Problem description → Before copying, set the images aside; then transcribe every entry below exactly.

(Records drawn from a dataset)
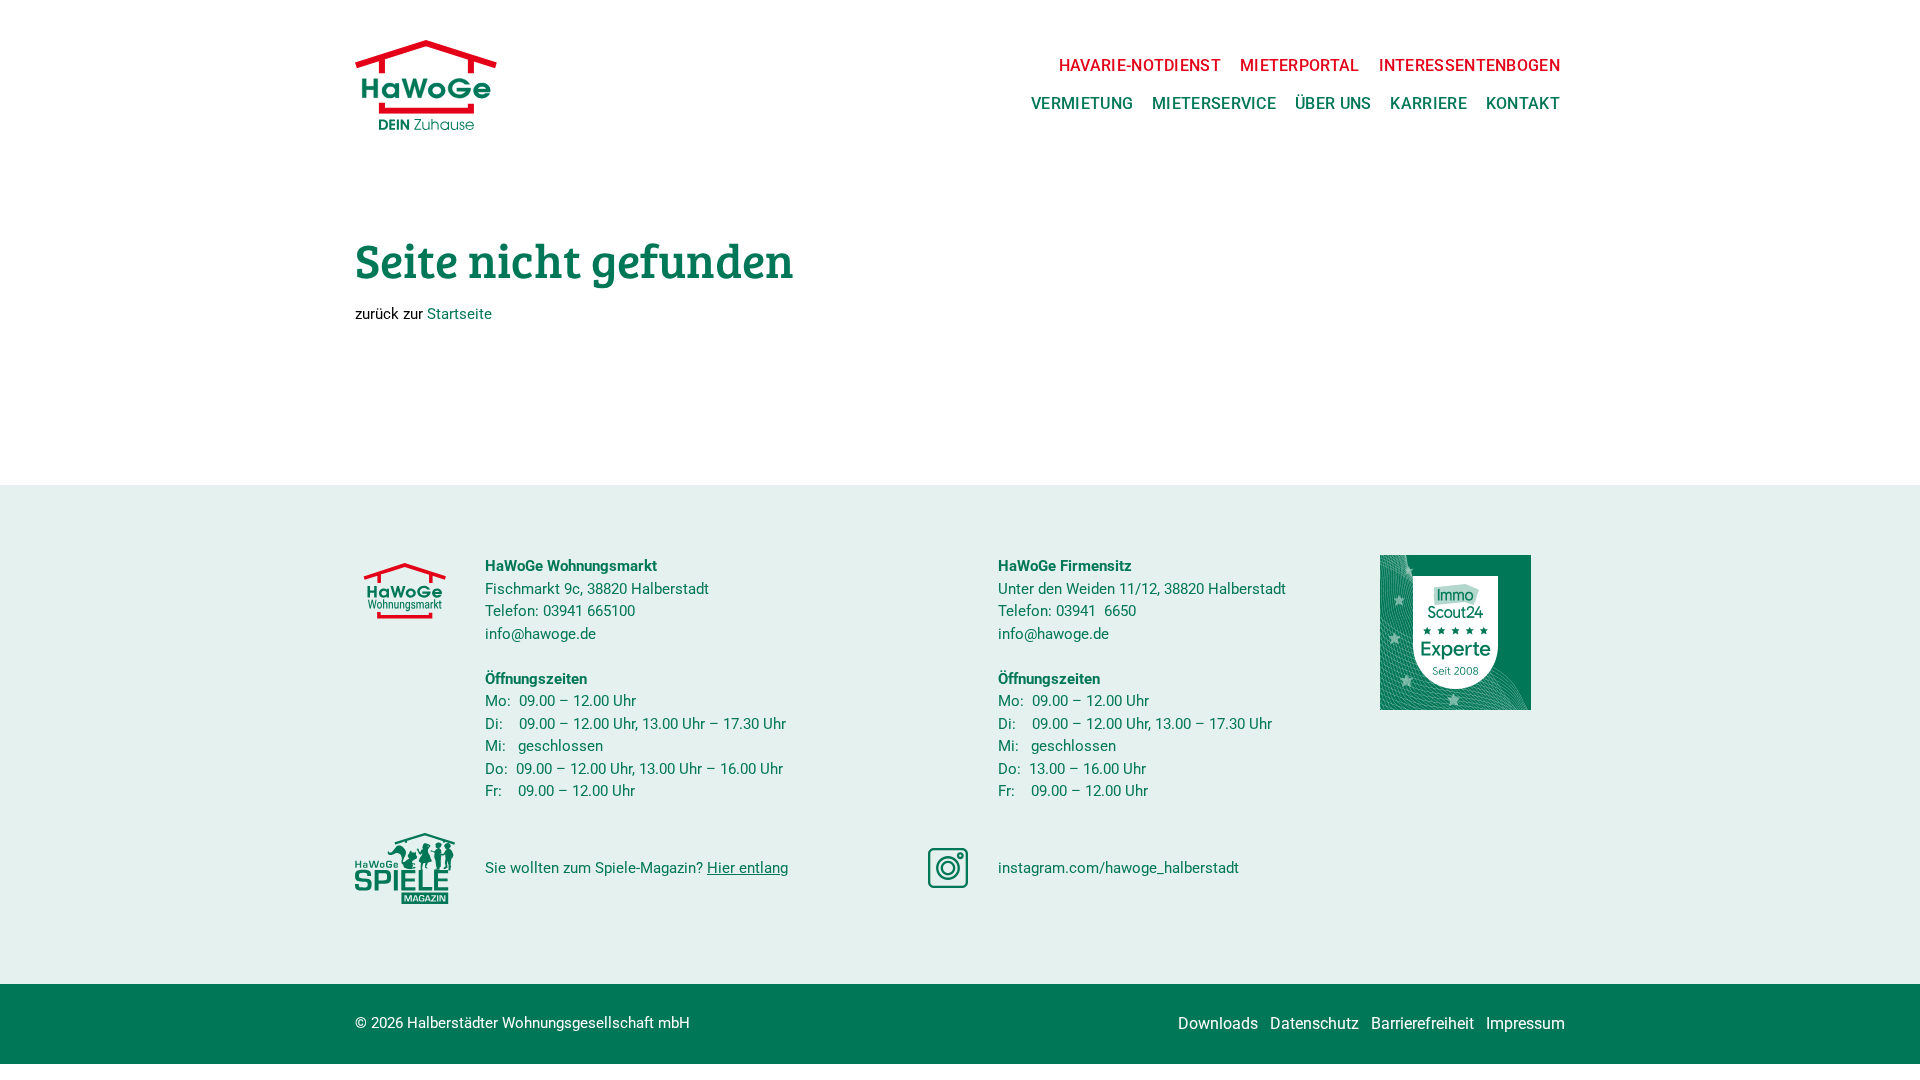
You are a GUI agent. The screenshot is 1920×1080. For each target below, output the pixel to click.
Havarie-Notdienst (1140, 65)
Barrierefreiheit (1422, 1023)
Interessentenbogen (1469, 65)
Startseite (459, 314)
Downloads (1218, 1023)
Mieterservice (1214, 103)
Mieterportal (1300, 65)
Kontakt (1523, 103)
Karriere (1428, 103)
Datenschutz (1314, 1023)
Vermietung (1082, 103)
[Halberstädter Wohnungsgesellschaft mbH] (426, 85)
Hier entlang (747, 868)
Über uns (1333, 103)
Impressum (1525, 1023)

Response to the task →
You are a GUI agent. The screenshot is 1920×1080. For each target below, output the pixel to click.
Havarie-Notdienst (1140, 65)
Barrierefreiheit (1422, 1023)
Interessentenbogen (1469, 65)
Startseite (459, 314)
Downloads (1218, 1023)
Mieterservice (1214, 103)
Mieterportal (1300, 65)
Kontakt (1523, 103)
Karriere (1428, 103)
Datenschutz (1314, 1023)
Vermietung (1082, 103)
[Halberstädter Wohnungsgesellschaft mbH] (426, 85)
Hier entlang (747, 868)
Über uns (1333, 103)
Impressum (1525, 1023)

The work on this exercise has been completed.